Soldier Ride is a unique four-day cycling opportunity for wounded service members and veterans to use cycling and the bonds of service to overcome physical, mental, or emotional wounds. The rides are exhilarating and a great way to help warriors regain confidence. The mission of Survivability Services is to increase the survivability profile of military personnel, law enforcement officers, and private clients in All-Hazard Risks, both natural and man-made, through the manufacture and supply of equipment, tools and accessories, by strategic assessment, preparedness planning, and tactical training.

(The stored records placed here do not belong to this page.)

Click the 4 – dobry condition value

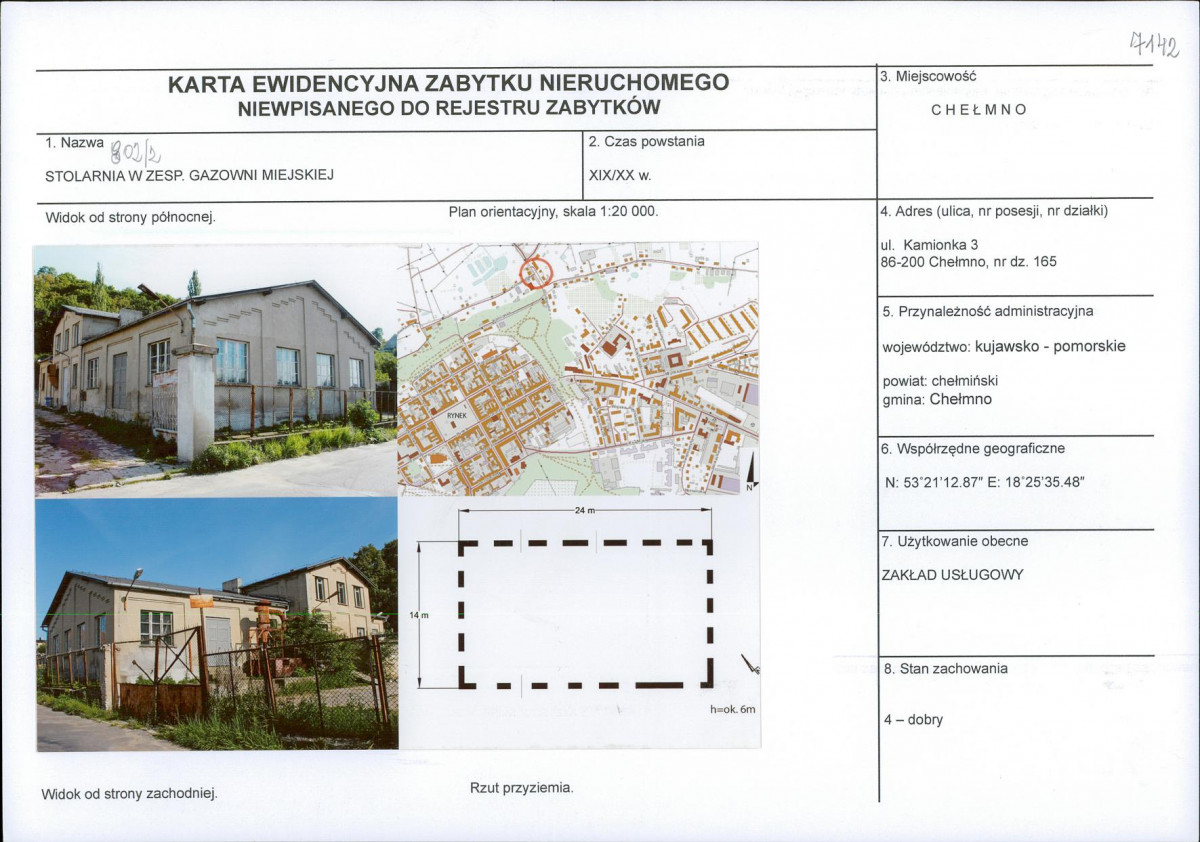(913, 719)
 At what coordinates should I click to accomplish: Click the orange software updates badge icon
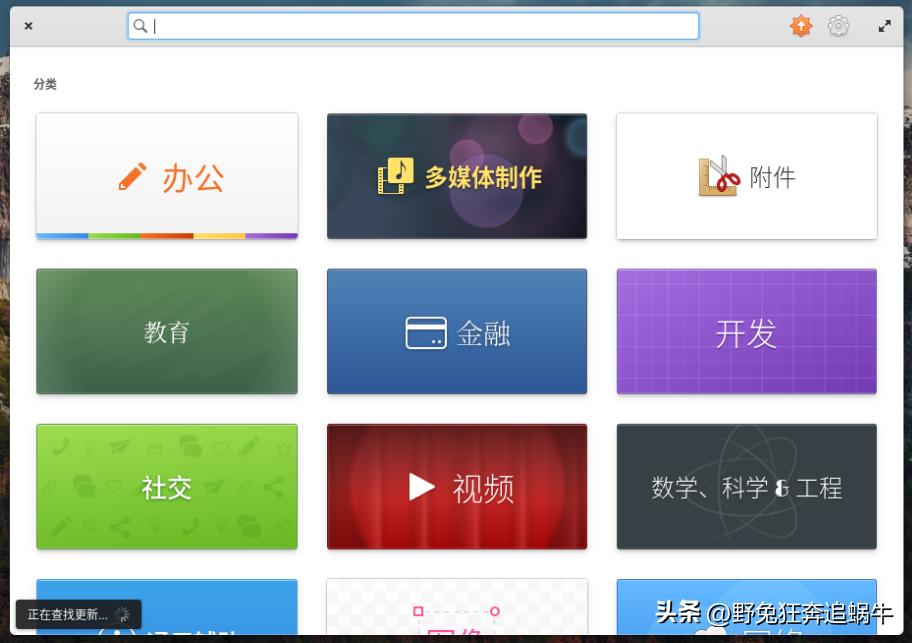pos(801,25)
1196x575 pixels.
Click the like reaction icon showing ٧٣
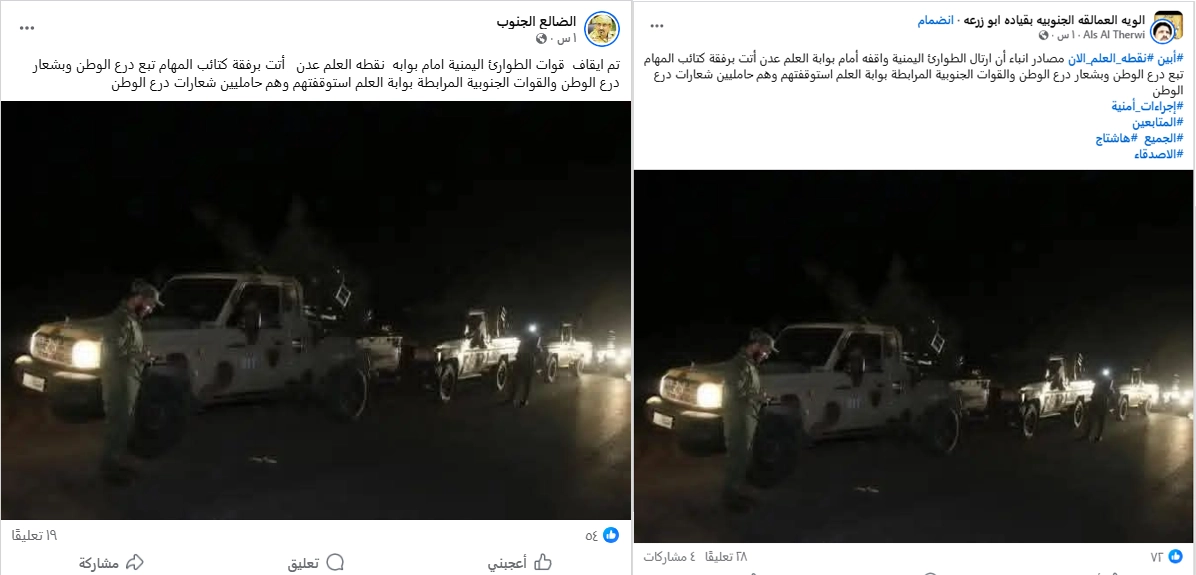click(x=1175, y=557)
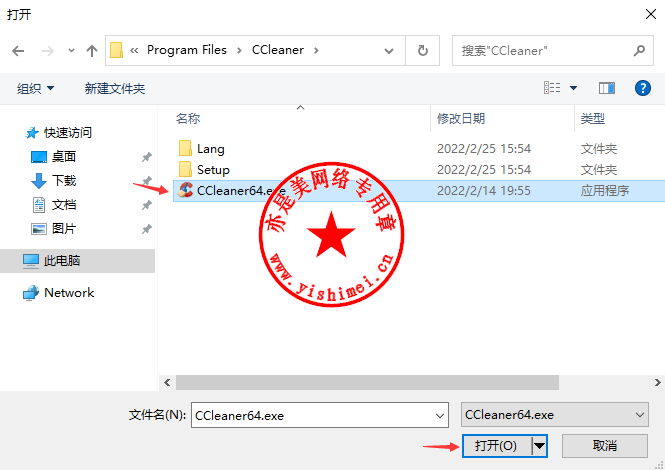Click the 文件名 input field
The width and height of the screenshot is (665, 470).
coord(320,415)
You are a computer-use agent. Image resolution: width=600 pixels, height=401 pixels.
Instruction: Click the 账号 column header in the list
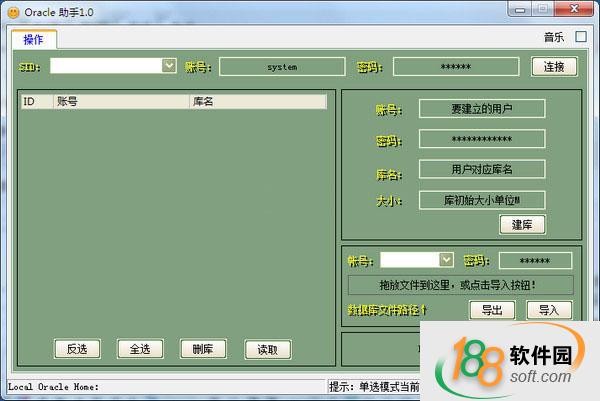click(120, 101)
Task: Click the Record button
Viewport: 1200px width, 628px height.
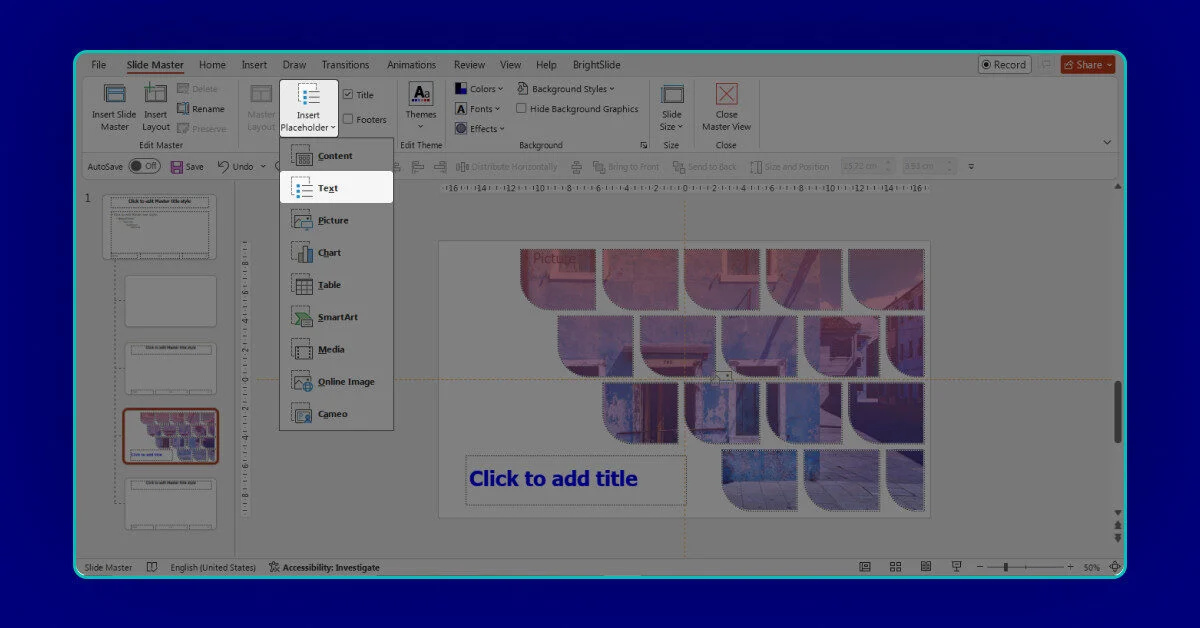Action: coord(1004,65)
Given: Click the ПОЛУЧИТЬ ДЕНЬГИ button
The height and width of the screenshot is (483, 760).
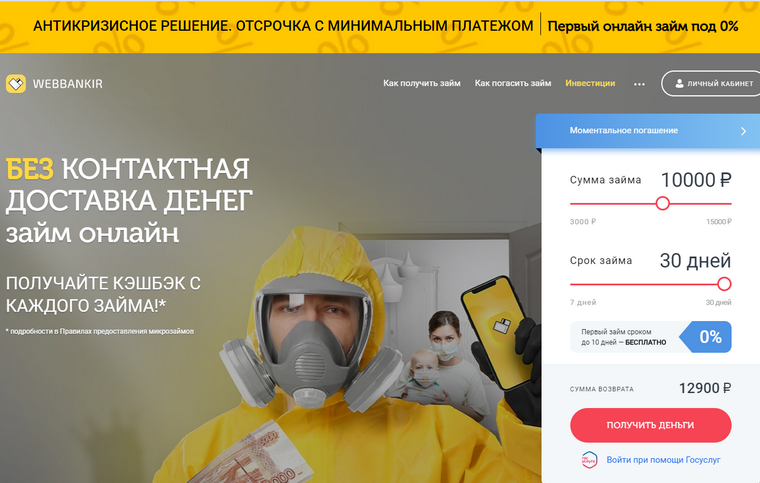Looking at the screenshot, I should coord(650,425).
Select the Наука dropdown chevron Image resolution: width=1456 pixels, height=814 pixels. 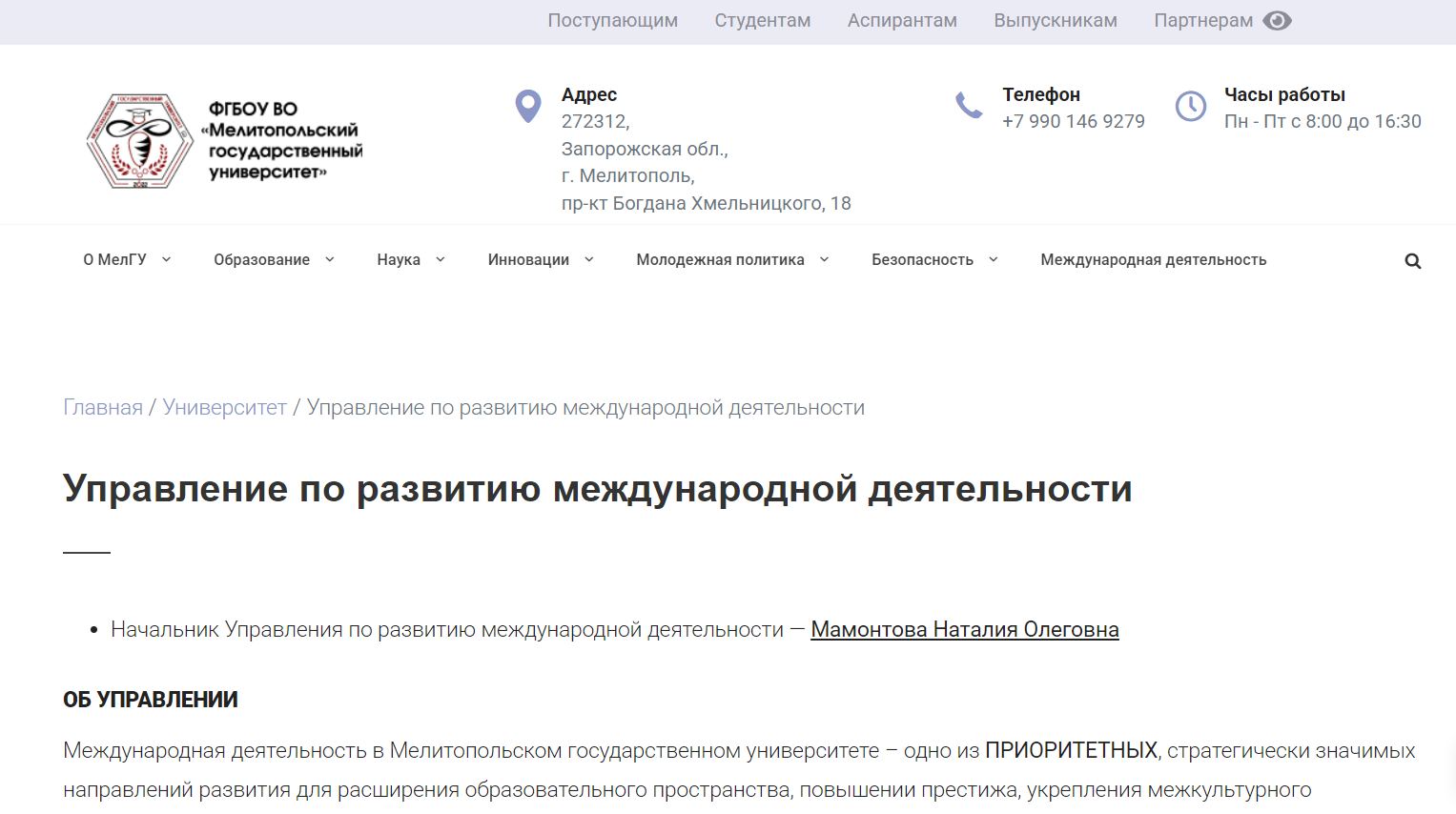pyautogui.click(x=440, y=258)
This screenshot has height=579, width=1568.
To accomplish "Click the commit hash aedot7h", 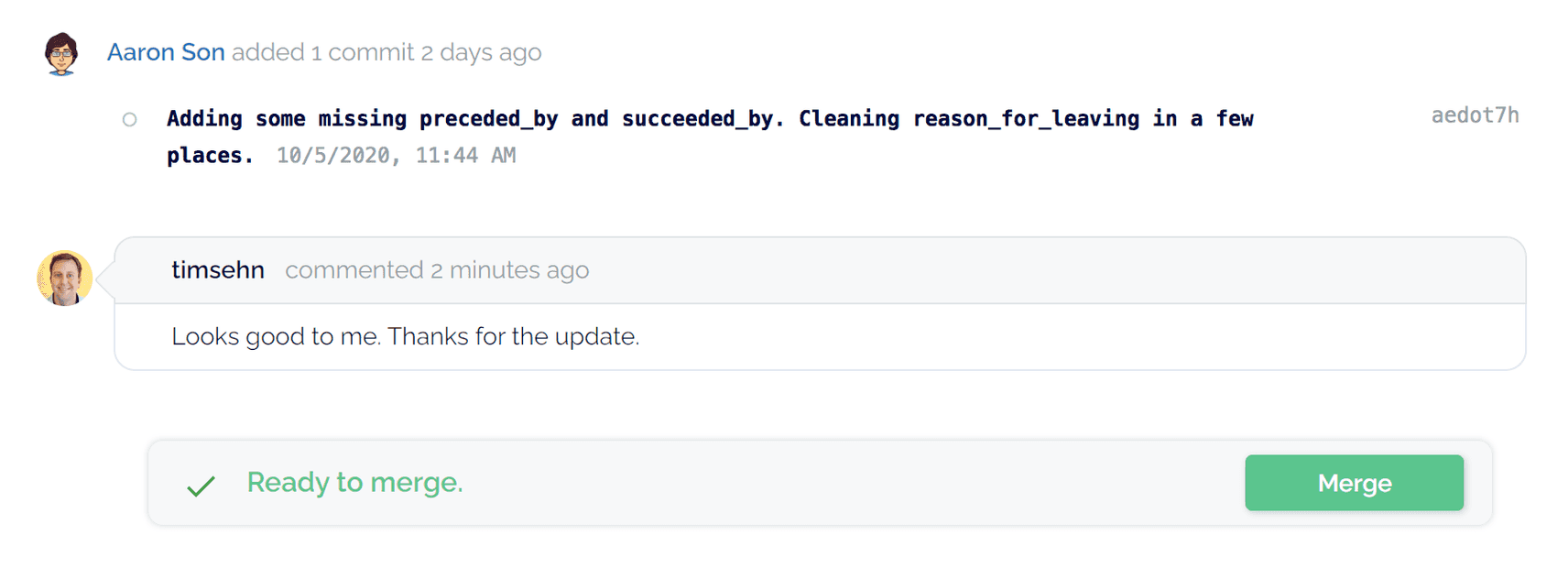I will point(1475,115).
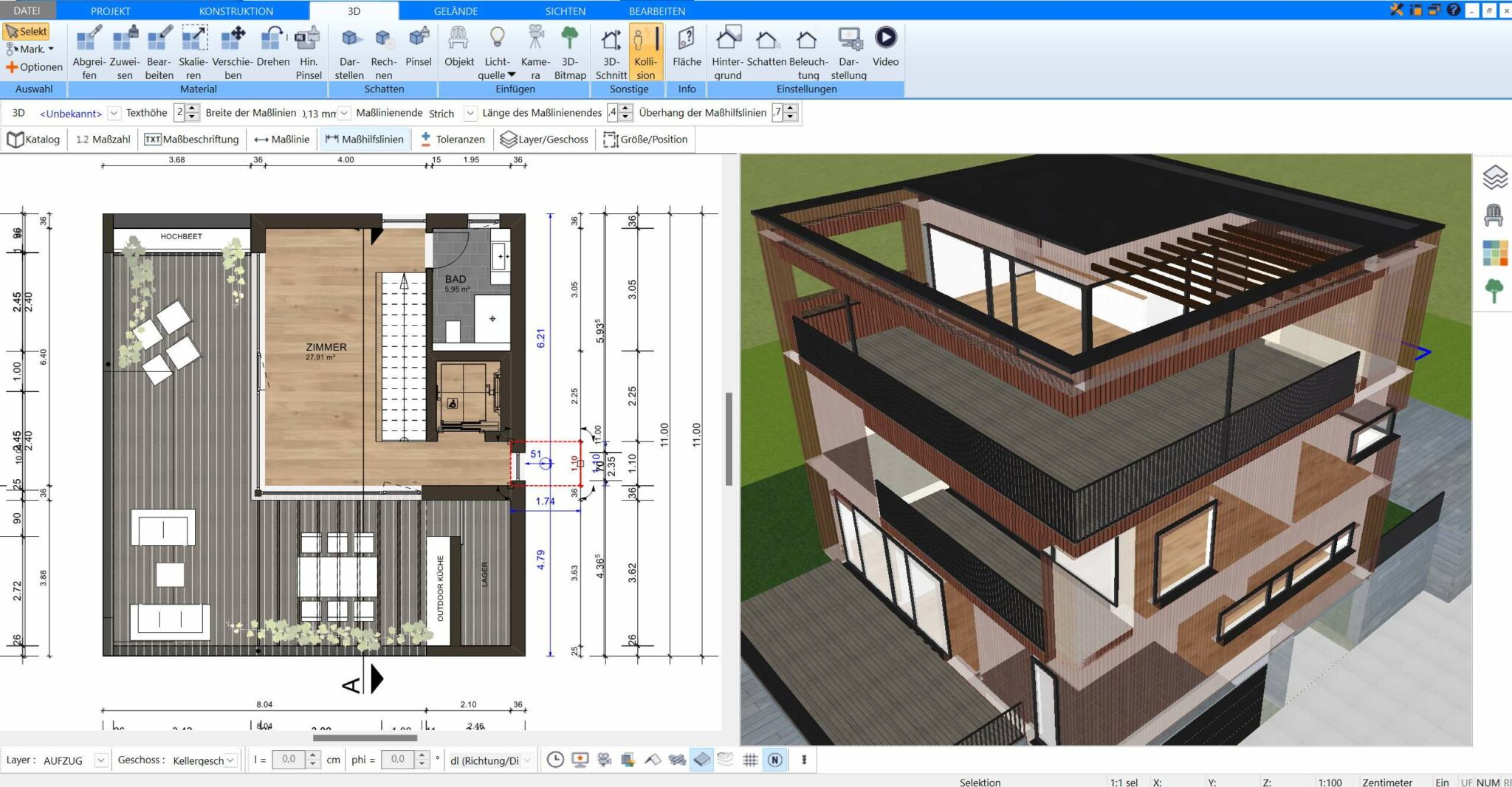This screenshot has height=787, width=1512.
Task: Insert an Objekt from the ribbon
Action: pos(458,49)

Brothers Clayton and Parker Calvert recently joined the Skrapper team when they exhibited with Quigley in his annual East Hampton Studio Show. Parker, an artist and producer, worked with Quigley to create the new designs for the SkrapperStyle and 1177 Pop Up Fashion Show on the Highline. Clayton, an artist and curator, co-produced the Pop Up show with producer/DJ Angelica Morrow, Quigley, and Parker. Guests included NY runway model Gia Genevieve, who has graced the covers of Playboy, Kit and Galore Magazine as well as Sassy Bermudez, who is featured on Black Ink Crew on VH1 and Holly Zuelle of Modeltainment Agency INC. Runway models included Madeline Burns, Myles Brawer, Carson Hiner, Zorana Mitic, Holly Zuelle, Sara Balint and Byron Walker. Photographers Neil Tandy and Guy Merin documented the show. New Skrapper designs were on display featuring numerous icons Quigley has painted. After the show wrapped, the party moved downtown to Le Bain, the nightclub on the rooftop of the Highline straddling Standard Hotel.